The by-laws adopted after the appellee’s certificate had been issued and previous to the action taken in August, 1908, contained no reference to the so-called Pyramid Builders’ certificates, and the appellee, whose payments were regularly accepted without objection or condition, can not justly be chargeable with notice that it was the intention of the order to materially reduce or affect the benefits stipulated in his- certificate, even if the power to do so should be conceded.
Without further discussion of reasons for the conclusion, it is sufficient to say that in the situation here presented the association, by the acceptance of payments as provided in the certificate for the full time stipulated therein without objection or condition of any kind, is estopped from making such reduction. As it was said in Wuerfler v. Trustees Grand Grove W. O. D., 116 Wis. 19, 92 N. W. 433, 96 Am. St. Rep. 940, when a contract “has been so far executed that to allow the corporation to repudiate it would work injustice to the other party thereto, who has in good faith relied thereon, the doctrine of estoppel applies and prevents such repudiation.” And it was held that it was beyond the power of the association to reduce the benefits from the stipulated sum to an indefinite amount by a by-law en*327acted after the member had paid his dues for' many years, although the usual right to make amendments had been reserved. Notes discussing this subject will be found in 83 Am. St. Rep. 706, 1 A. & E. Ann. Cas. 427, 10 A. & E. Ann Cas. 625, and 31 L. R. A., n. s., 417.
(See, also, Wist v. Grand Lodge A. O. U. W., 22 Ore. 271, 29 Pac. 610; Smith v. Supreme Lodge K. of P., 83 Mo. App. 512; and Becker v. Benef. Soc., 144 Pa. St. 232, 22 Atl. 699.)
Other grounds of defense urged in the argument have not 'been overlooked and will be briefly referred to. The defense based upon the delay in bringing action for about four years after the right accrued, invoking the doctrine of laches, can not be sustained. It must be presumed that some time was necessary to negotiate for payment or settlement, and the suit was commenced in about eighteen months after the final action of the supreme council covering certificates of this class.
The contract is not deemed so unconscionable that equity will not enforce it. It can only be said that the consideration was not adequate for the indemnity promised.

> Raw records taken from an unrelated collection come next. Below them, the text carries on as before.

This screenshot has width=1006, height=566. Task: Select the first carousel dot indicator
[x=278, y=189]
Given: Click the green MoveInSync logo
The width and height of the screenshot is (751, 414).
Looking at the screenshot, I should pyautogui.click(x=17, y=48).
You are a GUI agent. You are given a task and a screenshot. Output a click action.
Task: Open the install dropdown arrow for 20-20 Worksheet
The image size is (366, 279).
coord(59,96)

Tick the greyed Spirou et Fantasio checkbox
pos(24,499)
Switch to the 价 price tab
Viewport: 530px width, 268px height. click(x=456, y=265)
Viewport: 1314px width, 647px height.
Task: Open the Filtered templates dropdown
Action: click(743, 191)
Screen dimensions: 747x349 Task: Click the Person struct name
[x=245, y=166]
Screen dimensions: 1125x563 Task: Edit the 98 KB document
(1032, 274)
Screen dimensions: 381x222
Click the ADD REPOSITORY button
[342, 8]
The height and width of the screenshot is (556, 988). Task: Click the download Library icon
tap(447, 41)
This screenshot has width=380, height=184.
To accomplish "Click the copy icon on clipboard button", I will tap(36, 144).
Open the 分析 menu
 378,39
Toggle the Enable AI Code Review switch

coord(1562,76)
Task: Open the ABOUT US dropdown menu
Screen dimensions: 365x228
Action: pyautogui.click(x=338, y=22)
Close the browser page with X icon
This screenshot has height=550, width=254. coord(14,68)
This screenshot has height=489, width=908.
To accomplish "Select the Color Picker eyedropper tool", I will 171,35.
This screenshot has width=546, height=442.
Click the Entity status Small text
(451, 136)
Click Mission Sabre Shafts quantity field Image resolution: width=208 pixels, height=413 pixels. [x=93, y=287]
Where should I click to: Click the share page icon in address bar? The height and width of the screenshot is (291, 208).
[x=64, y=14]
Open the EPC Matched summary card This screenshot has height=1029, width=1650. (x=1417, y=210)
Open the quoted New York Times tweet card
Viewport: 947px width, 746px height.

That was a matter of estimate involving many contingencies, requiring skill, knowledge and business sagacity, and the future growth of the order. Insufficiency of rates can not be ascribed to any wrongful conduct of the insured or of the association, but to a failure to correctly forecast the future of the business. Besides, it must be remembered that the association itself did not realize the extent of that failure until long afterwards, meanwhile receiving payments according to the original plan, and making no provision for indemnities, otherwise than as originally provided.
It is also urged that the contract can not be enforced because it was made in violation of a statute prohibiting insurance for a definite sum unless conditional upon the amount recovered from assessments, and from payment of annuities or anything of value to a member himself except for disablement or injury. (Gen. Stat. 1901, *328§ 3523.) This act was in force when this certificate was issued and was held applicable in some respects to insurance business done by certain mutual benefit associations before the act was passed relating especially to such companies. (The State, ex rel., v. National Association, 35 Kan. 51, 9 Pac. 956; Endowment and Benevolent Association v. The State, 35 Kan. 253, 10 Pac. 872.)
The act, however, did not apply to associations operating under the supervision of a grand or supreme 'lodge, as this association appeared to be. (Gen. Stat. 1901, § 3543.)
The judgment providing for specific performance of. the contract is in accordance with these views, and is affirmed.